Cradle 2 The Grave DVD Review
PictureFramed in anamorphic 2.35:1, the transfer here is generally good. With very little in the way of print damage, from the moment the film starts blacks are deep and detailed, with colours bold and free of any blooming.
Indeed, colours look rich and authentic throughout the movie - see the office around 50:00, where the walls and curtains look perfectly rendered in the red tones, and very 3-dimensional. Excellent.
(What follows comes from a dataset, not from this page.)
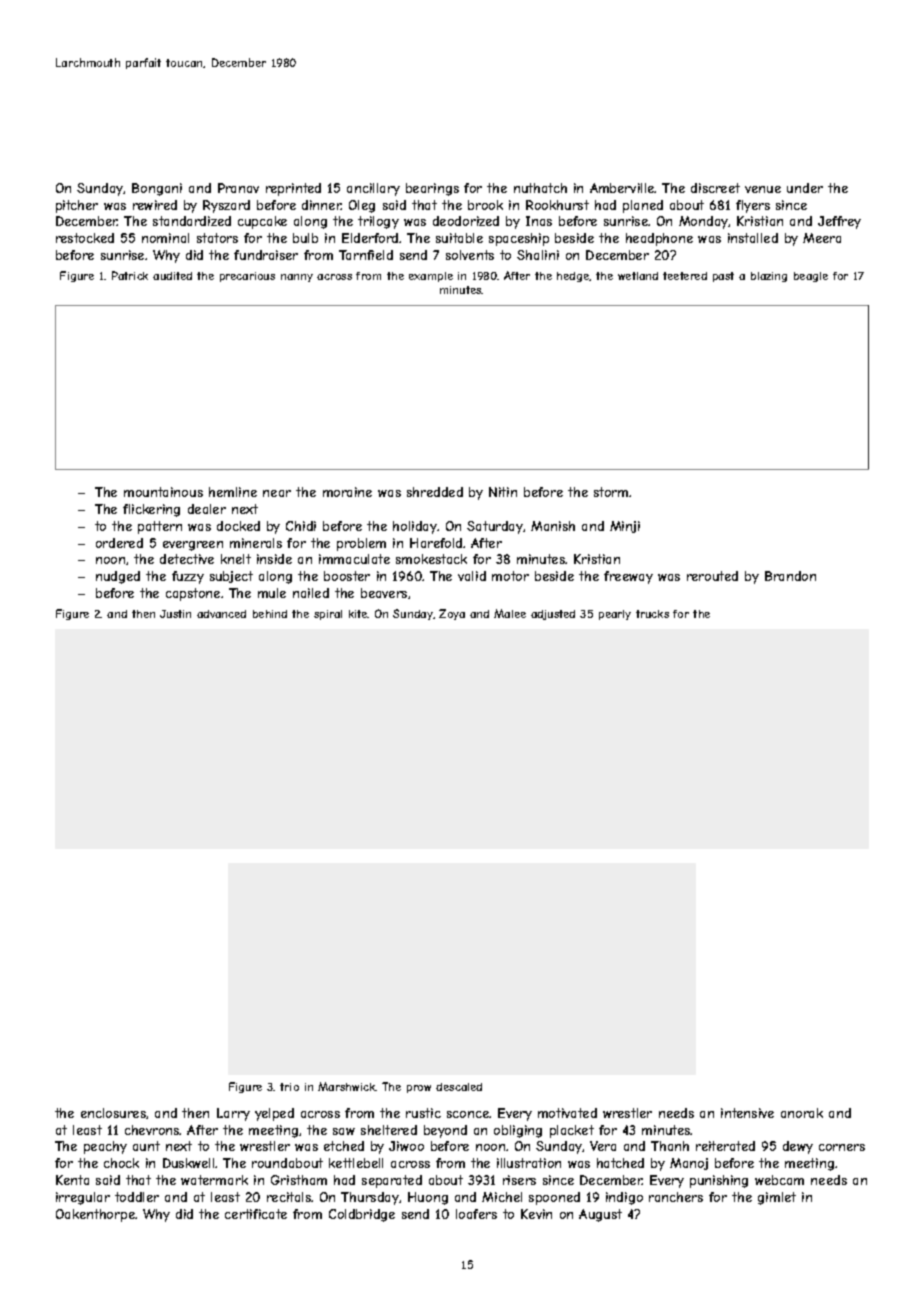 The height and width of the document is (1308, 924). I want to click on trio, so click(289, 1087).
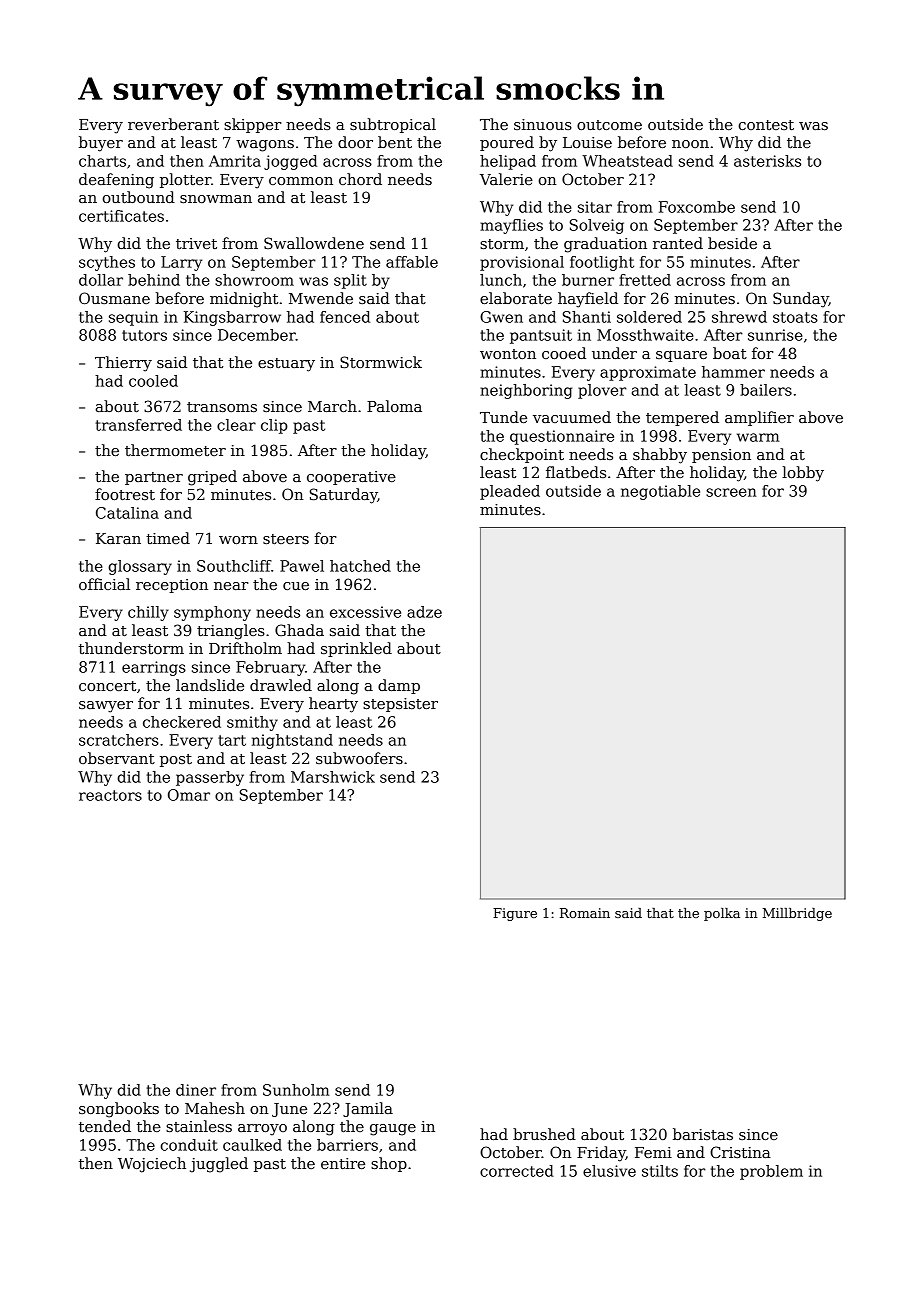  Describe the element at coordinates (333, 777) in the document. I see `Marshwick` at that location.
The nightclub scene (around 46:00) is another example where colours come across as strong and vibrant. The scene is busy, but retains the detail with vibrant colours and sharp details, and authentic looking flesh tones. Overall the print comes across as detailed and defect free (see the prison conversation - 42:00 - for a great example of detail), but there are however just a couple of minor niggles.
Some grain is evident in a handful of scenes (39:00 panning shot, very noticeable), although it's rare enough not to cause a distraction to enjoyment, and there is some minor edge enhancement apparent. The layer change is around 51:05 and is positioned quite clumsily in the middle of a scene - it could have been executed better.
Overall a good transfer, and consistent with expectations of a modern release.
SoundWith a hip-hop soundtrack, one would expect the 448kbps 5.1 Dolby Digital track to pack some punch, and I'm pleased to say that it doesn't disappoint. From the opening we are treated to some wonderful sounds such as a subway train which rumbles into our living rooms with a superb sub-bass extension. Bass is ever present in the soundtrack, and the levels when the safe blows (11:00) will have any subwoofer pounding the room and making you smile. It's never overblown, but its presence lends the soundtrack plenty of weight.
The imaging across the front is good, with dialogue crisp and locked to the centre channel, with solid steering. The rears, meanwhile, remain reasonably quiet in the moments interspacing the action, although they do spring to life when all hell breaks loose on screen: at around 1:03:00, the steering and surround usage is excellent in the rooftop chase, with effects zipping overhead precisely and cleanly. The “spinning helicopter” offers excellent surround imaging also.
Overall a good soundtrack.
ExtrasAlthough slightly lightweight on features, the ones on offer here hold some interest for the most part. Firstly, we have a selection of 3 short featurettes, “Ultimate Fighting Championships” (a look at/breakdown of the cage fighting sequence), “The Descender Rig” (a look at the skyscraper stunt from the movie opening - incidentally the best stunt in the film), and “The Choreography of the Camera” (a brief look at different methods of shooting scenes and camera usage).
Also on offer we have the theatrical trailer which is presented in Dolby Digital 2.0 and anamorphic widescreen, plus the usual Cast & Crew Bios, and finally a rather passable music video by DMX.
Not a lot there really, but the documentaries are certainly worth your attention.
VerdictAn average action movie with a silly plot, this DVD - which offers good picture and sound quality - is a passable watch if you want some undemanding viewing.